El guía canino llamó a la comandante de patrulla.
—Adelante —respondió ella.
—El perro ha perdido el rastro. Estamos en Grönegatan, no demasiado lejos.
—Recibido.
—Tiene diecisiete años y están a punto de llegar las vacaciones de verano, ¿te das cuenta de que no puedes ponerle un toque de queda? Además, no es ningún asesino, es un error, Göran. He solicitado la asistencia de un abogado defensor —dijo antes de que le colgara el teléfono.
—Mi exmarido —dijo disculpándose a Malva, que estaba de pie junto a ella.
Malva se giró hacia la jefa de operaciones, quien negaba con la cabeza. Toda su conducta indicaba que se había distanciado de los acontecimientos. Una vez más, Malva pensó en la fuerza de Sara Vallén.
—Está claro que el verdadero autor pudo desaparecer en pocos minutos —aseguró Sara.
Hablaba deprisa y con un marcado acento de Estocolmo, poniendo en evidencia su tic, sus párpados se quedaban a medio camino en el parpadeo. Sabía que parecía arrogante, pero sucedía automáticamente cuando tenía dificultad para encajar ciertas cosas y algunos acontecimientos.
Johannes se atravesaba entre sus pensamientos racionales y emocionales. Dos voces, una argumentaba enfáticamente que era imposible que el amable y alegre Johannes pudiera hacer algo tan terrible. La otra enviaba incertidumbre directamente a su corazón, aunque supiera que él no tenía nada que ver con el crimen. Estaba simplemente fuera de discusión.
Sara echó un vistazo hacia el parque y, para su alegría, vio que Rita Anker venía corriendo junto a Jörgen Berg. Poco después, escuchó un coche detenerse más allá del coche pintado de Policía y salieron Jonny Svensson y Torsten Venngren.
Sara les explicó lo que había sucedido. Al principio dudó, pero luego también les dijo que su hijo, posiblemente, era sospechoso del crimen. Sus compañeros de trabajo la miraron incrédulos.
—Pero entonces no deberías ser la jefa de operaciones —sugirió Jonny Svensson.
—No tenemos a nadie más por ahora, pero se solucionará, porque Johannes no lo ha hecho. Punto final. —Sara los miró de forma arisca. Discutir esto ahora estaba fuera de lugar. Todos se dieron cuenta de ello.
Jonny agachó la cabeza con malhumor, pero cedió. Encendió un cigarrillo y se dijo a sí mismo que de todas maneras no tenía sentido discutir. Era una de las cosas que había aprendido con el desgaste constante de los años.

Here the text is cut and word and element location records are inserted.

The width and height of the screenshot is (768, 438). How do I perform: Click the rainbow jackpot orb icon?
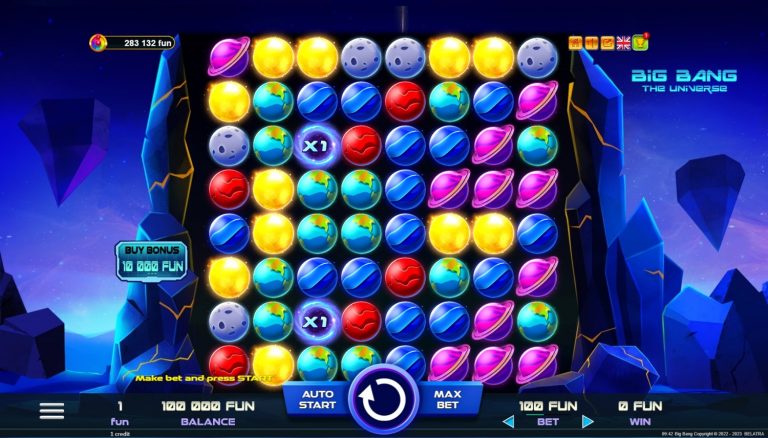tap(98, 43)
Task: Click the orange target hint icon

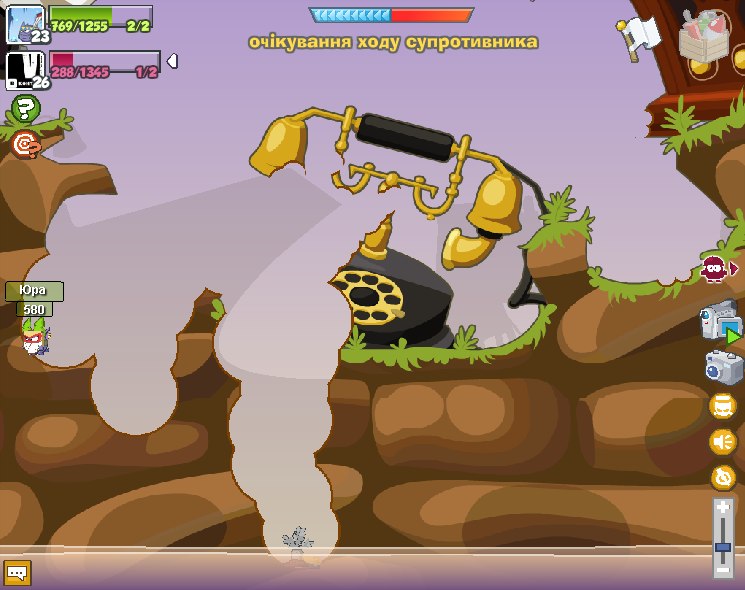Action: coord(26,146)
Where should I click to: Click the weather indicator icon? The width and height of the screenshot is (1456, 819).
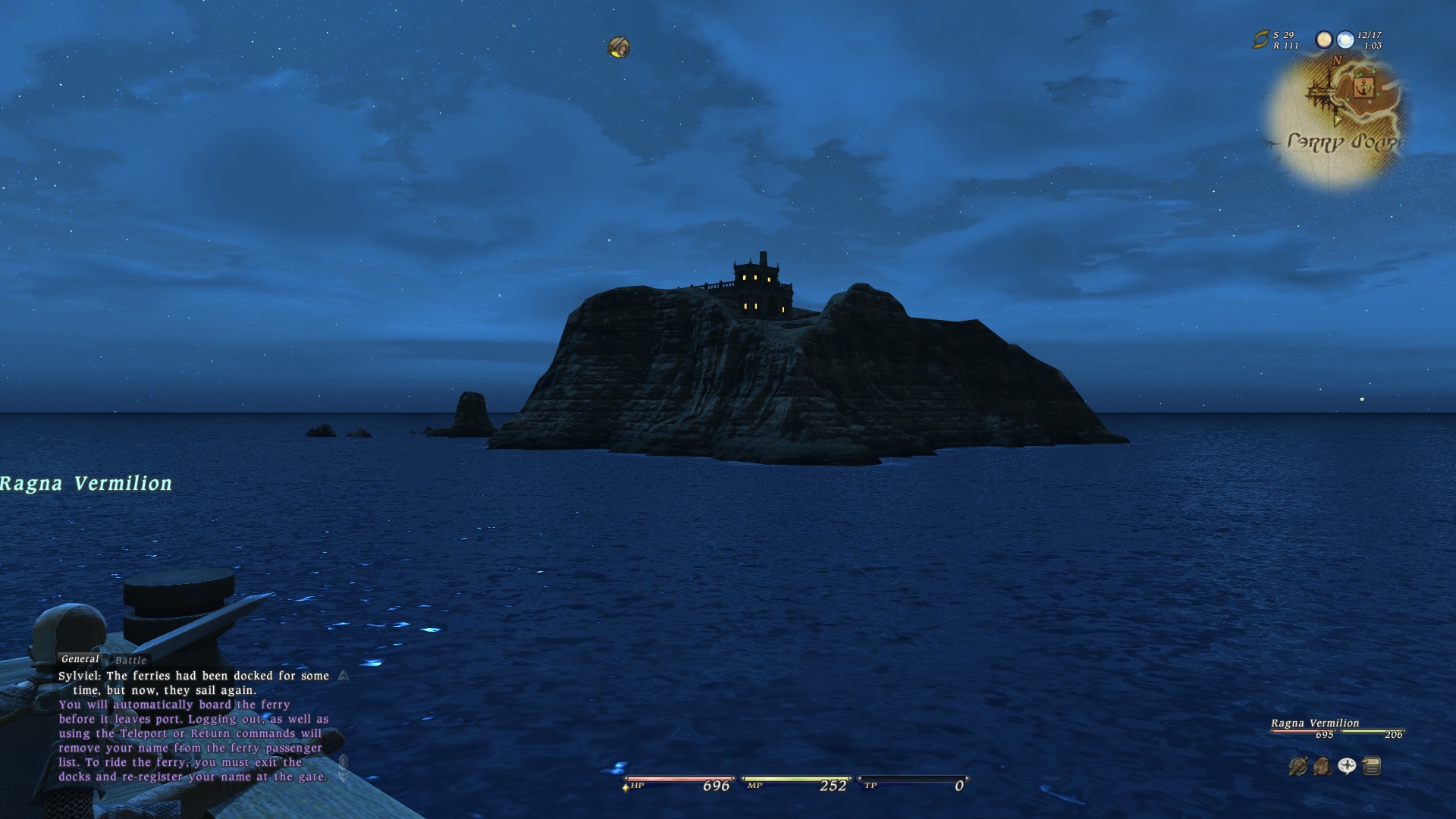[1345, 39]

Saltaron juntos por encima de la cinta policial y caminaron con cuidado por los lados hasta la escena del crimen. Malva los acompañaba. Sara se volvió hacia ella.
—Asegúrate de mantener las balizas y también envía a alguien a Grönegatan —dijo sorprendiéndose a sí misma de que le saliera la voz.
Hizo un gesto disuasorio hacia Malva, que acababa de apretar el botón de enviar del mensaje sobre Grönegatan.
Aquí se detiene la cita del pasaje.